Répondez aux questions suivantes d'après l'extrait sur Mohammed Hamidullah.
1. En quelle année et dans quelle ville est-il né ?
2. Quel diplôme, validé à Médine, considérait-il comme celui dont il était le plus fier ?
3. En quelle année l'Inde annexe-t-elle son pays ?

| EXTRAIT CITÉ |

-*-

Hommage au Professeur Mohammed Hamidullah : Un Savant Universel au Service du Savoir et de la Communauté
Le Frère Thomas, dans l’une de ses vidéos, nous invite à découvrir la figure immense du Professeur Mohammed Hamidullah qu’Allah Lui Fasse Miséricorde, dont l’influence a été considérable, notamment pour les musulmans de France.
Un parcours d’exception
Né en 1908 à Hyderabad, alors un émirat indépendant en Inde, il est issu d’une famille de savants et a reçu une éducation complète, à la fois religieuse et profane, à l’école Osmania, l’une des meilleures de la région. Cette formation lui a conféré une vision globale du savoir.
Très jeune, à 21 ans, Mohammed Hamidullah entreprend un parcours académique international fulgurant. En un temps record de neuf mois, il obtient un doctorat à l’Université de Bonn en Allemagne, portant sur les règles internationales et l’Islam. L’année suivante, en France, il soutient une thèse de doctorat en un an à la Sorbonne, sur les documents diplomatiques de l’époque du Prophète (paix sur lui) et des Califes bien guidés. Il se rend ensuite en Angleterre avec l’intention de passer un troisième doctorat, mais le délai de trois ans nécessaire l’en dissuade. Il met alors ce temps à profit pour se diriger vers le British Museum, où il recopie à la main de nombreux manuscrits islamiques conservés sur place, avec l’idée de les rééditer à son retour à Hyderabad pour les rendre accessibles aux musulmans.
Son périple le mène ailleurs
Son périple le mène également en Arabie Saoudite, à Médine, où il valide son Ijaza, un diplôme attestant de sa mémorisation parfaite du Coran. Il déclarera d’ailleurs que c’est le diplôme dont il était le plus fier de sa vie. À Médine et dans ses environs, il revisite les lieux des batailles et des événements majeurs de la vie du Prophète (paix sur lui), les prend en photo, les commente et va même jusqu’à utiliser des animaux (chameau, âne, cheval) pour revivre ces moments, afin d’aider ceux qui liraient des Hadiths ou des livres sur la vie du Prophète à mieux comprendre le contexte.
Sa quête de savoir le conduit également au Yémen, dans une région montagneuse inaccessible en voiture, pour retrouver un manuscrit. Cette recherche de manuscrits rares témoigne de son dévouement total au savoir et de son intelligence remarquable qui lui permettait d’accomplir en peu de temps ce qui prenait des années à d’autres.
De retour mais…
De retour à Hyderabad, il se consacre à l’enseignement, formant de nouvelles générations d’étudiants. Cependant, en 1948, l’Inde annexe son pays. Choisi par son peuple pour défendre leur cause à l’ONU, il ne réussit pas à obtenir gain de cause. Refusant de reconnaître la domination indienne sur Hyderabad, il prend alors la décision de quitter son pays et de devenir apatride, préférant vivre loin de chez lui plutôt que sous domination étrangère.

-*-

| LISTING DES DONNÉES |

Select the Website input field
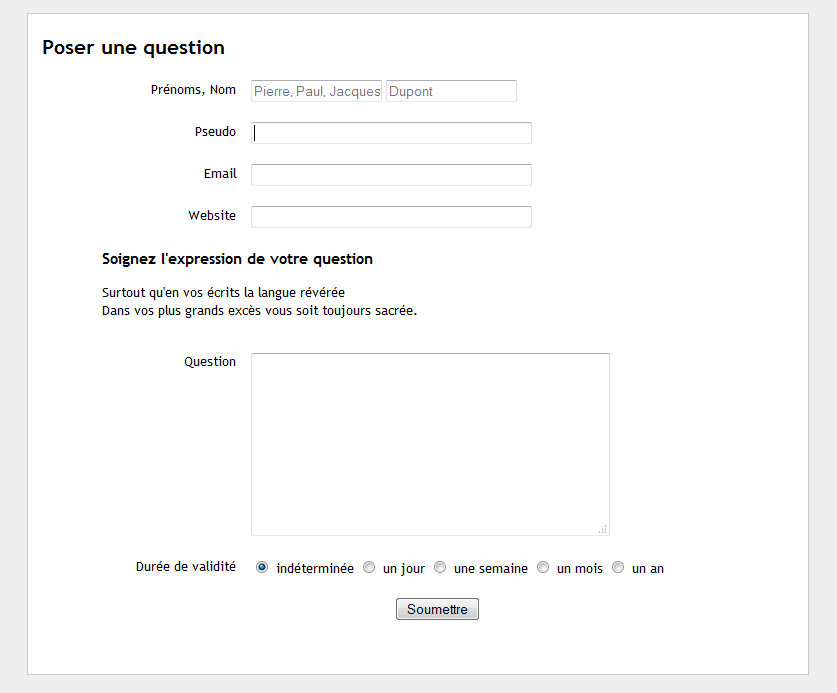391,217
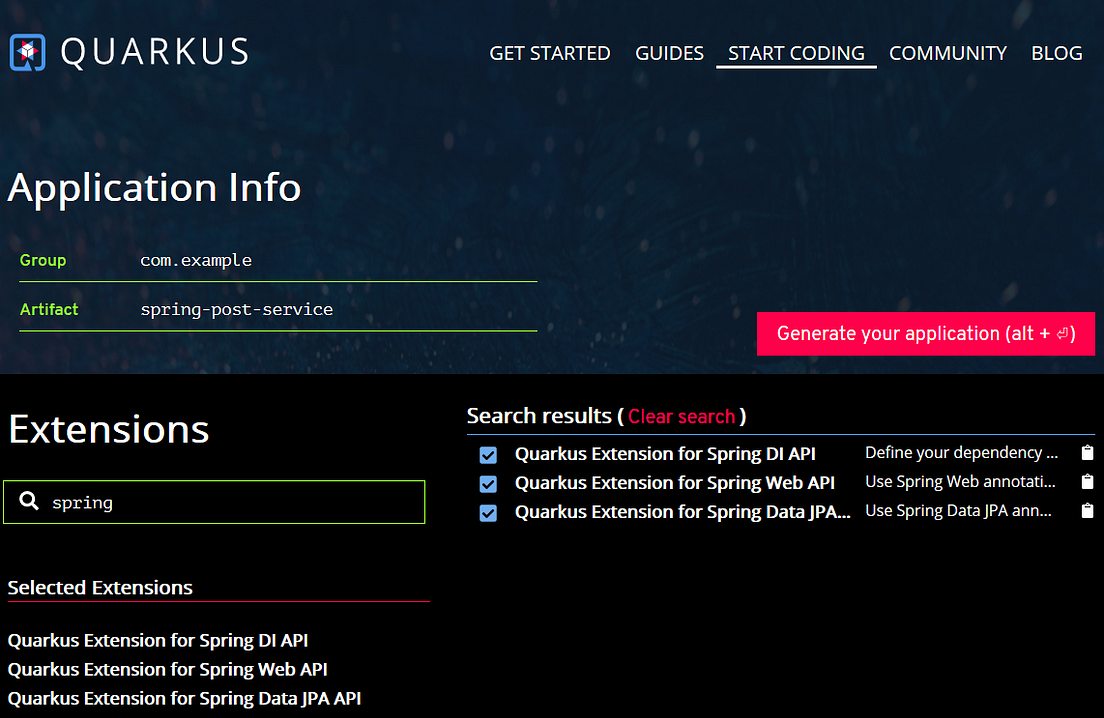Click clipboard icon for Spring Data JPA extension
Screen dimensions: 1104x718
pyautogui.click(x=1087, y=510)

-*-

| RÉPONSE |
1. En 1908, à Hyderabad.
2. Son Ijaza, un diplôme attestant de sa mémorisation parfaite du Coran.
3. En 1948.